ML.NET version API type Status App Type Data type Scenario ML Task Algorithms
v0.10 Dynamic API Up-to-date Console app .txt files Heart disease classification Multi-class classification Sdca Multi-class

In this introductory sample, you'll see how to use ML.NET to predict type of heart disease. In the world of machine learning, this type of prediction is known as multiclass classification.

##Dataset The dataset used is this: [UCI Heart disease] (https://archive.ics.uci.edu/ml/datasets/heart+Disease) This database contains 76 attributes, but all published experiments refer to using a subset of 14 of them. For this dataset thanks to :

  • Hungarian Institute of Cardiology. Budapest: Andras Janosi, M.D.
  • University Hospital, Zurich, Switzerland: William Steinbrunn, M.D.
  • University Hospital, Basel, Switzerland: Matthias Pfisterer, M.D.
  • V.A. Medical Center, Long Beach and Cleveland Clinic Foundation:Robert Detrano, M.D., Ph.D.

Problem

This problem is centered around predicting the presence of hearth disease based on 14 attributes. To solve this problem, we will build an ML model that takes as inputs 4 parameters: Attribute Information:

  • (age) - Age
  • (sex) - (1 = male; 0 = female)
  • (cp) chest pain type -- Value 1: typical angina -- Value 2: atypical angina -- Value 3: non-anginal pain -- Value 4: asymptomatic
  • (trestbps) - resting blood pressure (in mm Hg on admission to the hospital)
  • (chol) - serum cholestoral in mg/dl
  • (fbs) - (fasting blood sugar > 120 mg/dl) (1 = true; 0 = false)
  • (restecg) - esting electrocardiographic results -- Value 0: normal -- Value 1: having ST-T wave abnormality (T wave inversions and/or ST elevation or depression of > 0.05 mV) -- Value 2: showing probable or definite left ventricular hypertrophy by Estes' criteria
  • (thalach) - maximum heart rate achieved
  • (exang) - exercise induced angina (1 = yes; 0 = no)
  • (oldpeak) - ST depression induced by exercise relative to rest
  • (slope) - the slope of the peak exercise ST segment -- Value 1: upsloping -- Value 2: flat -- Value 3: downsloping
  • (ca) - number of major vessels (0-3) colored by flourosopy
  • (thal) - 3 = normal; 6 = fixed defect; 7 = reversable defect
  • (num) (the predicted attribute) diagnosis of heart disease (angiographic disease status) -- Value 0: < 50% diameter narrowing -- Value 1: > 50% diameter narrowing (in any major vessel: attributes 59 through 68 are vessels)

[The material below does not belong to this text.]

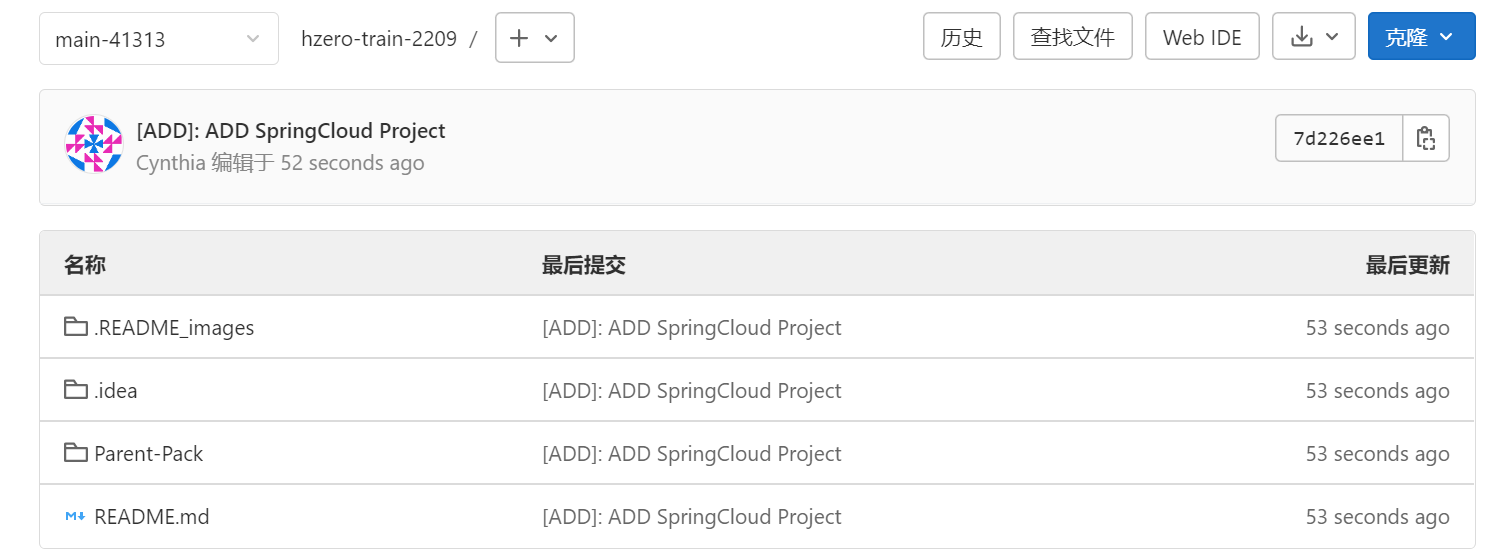The height and width of the screenshot is (560, 1504).
Task: Click the download icon in toolbar
Action: 1301,37
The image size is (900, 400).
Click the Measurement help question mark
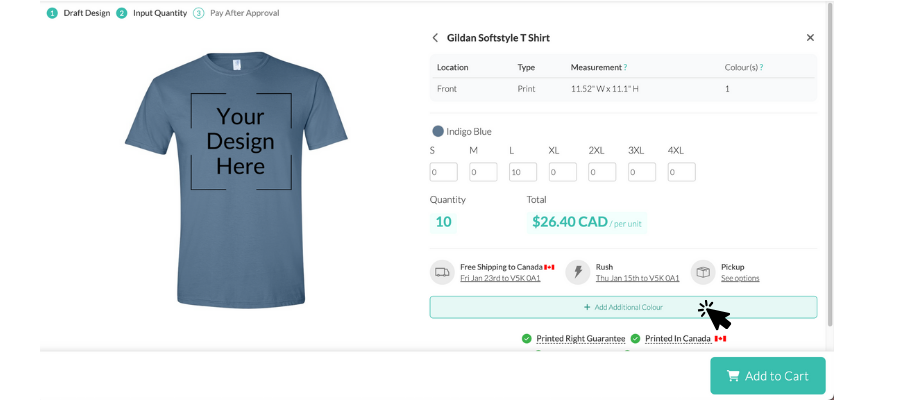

and predicts the presence of heart disease in the patient with integer values from 0 to 4: Experiments with the Cleveland database (dataset used for this example) have concentrated on simply attempting to distinguish presence (values 1,2,3,4) from absence (value 0).

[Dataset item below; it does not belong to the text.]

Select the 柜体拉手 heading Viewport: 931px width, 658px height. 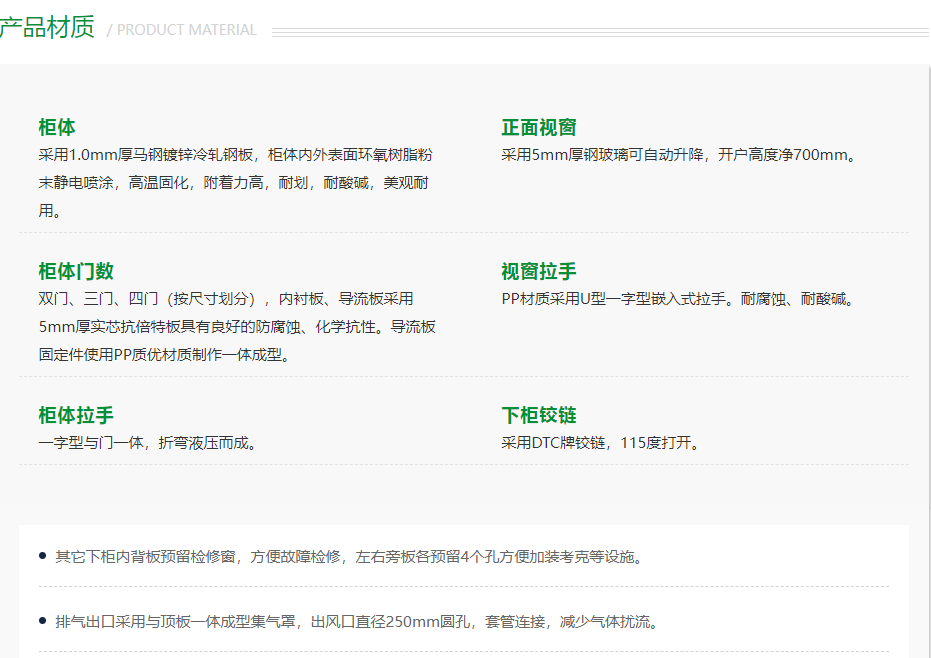76,415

ML task - Multiclass classification

The generalized problem of multiclass classification is to classify items into one of three or more classes. (Classifying items into one of the two classes is called binary classification).

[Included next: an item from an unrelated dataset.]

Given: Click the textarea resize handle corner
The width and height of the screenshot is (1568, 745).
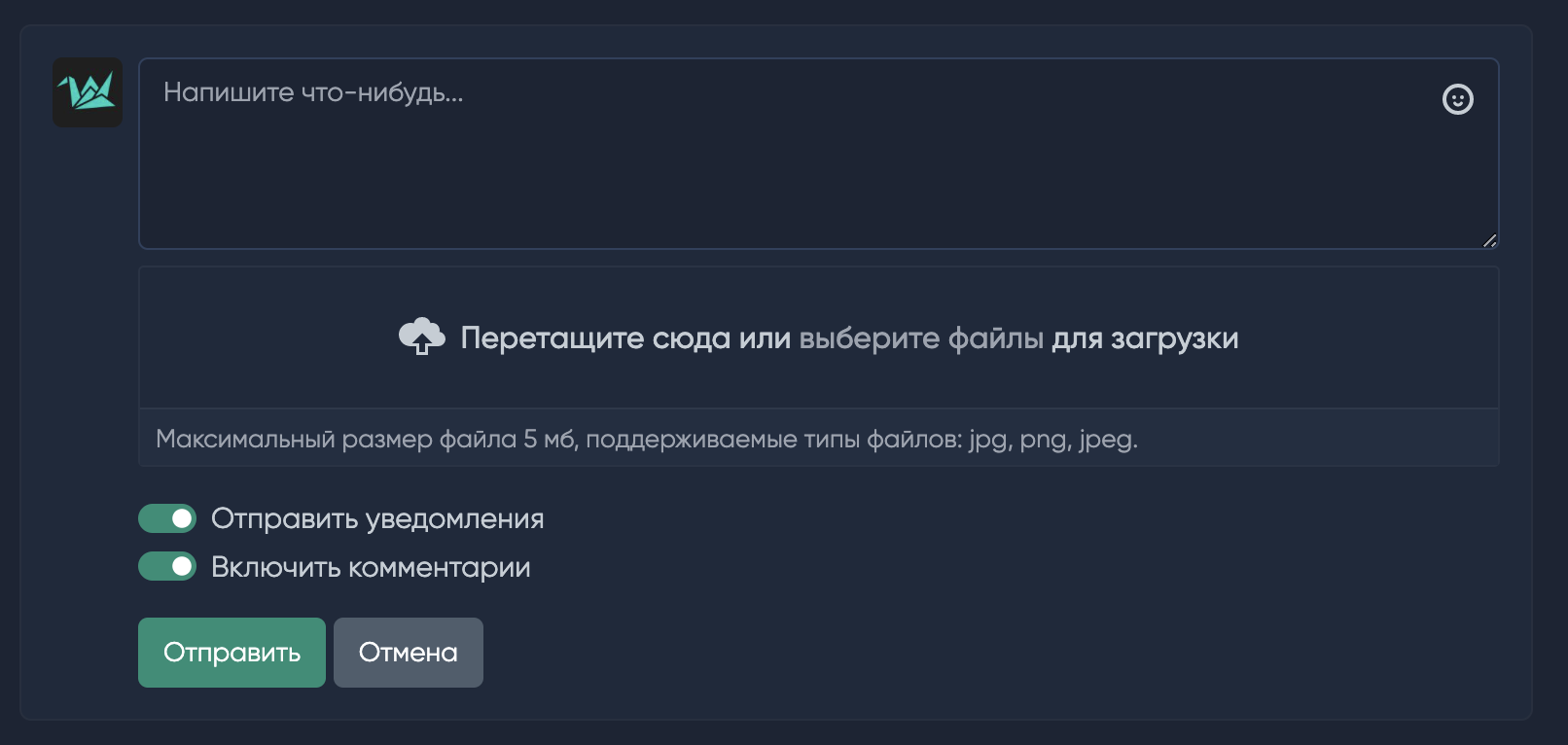Looking at the screenshot, I should (x=1489, y=240).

Some other examples of multiclass classification are:

  • handwriting digit recognition: predict which of 10 digits (0-9) an image contains.
  • issues labeling: predict which category (UI, back end, documentation) an issue belongs to.
  • disease stage prediction based on patient's test results.

The common feature for all those examples is that the parameter we want to predict can take one of a few (more that two) values. In other words, this value is represented by enum, not by integer, float/double or boolean types.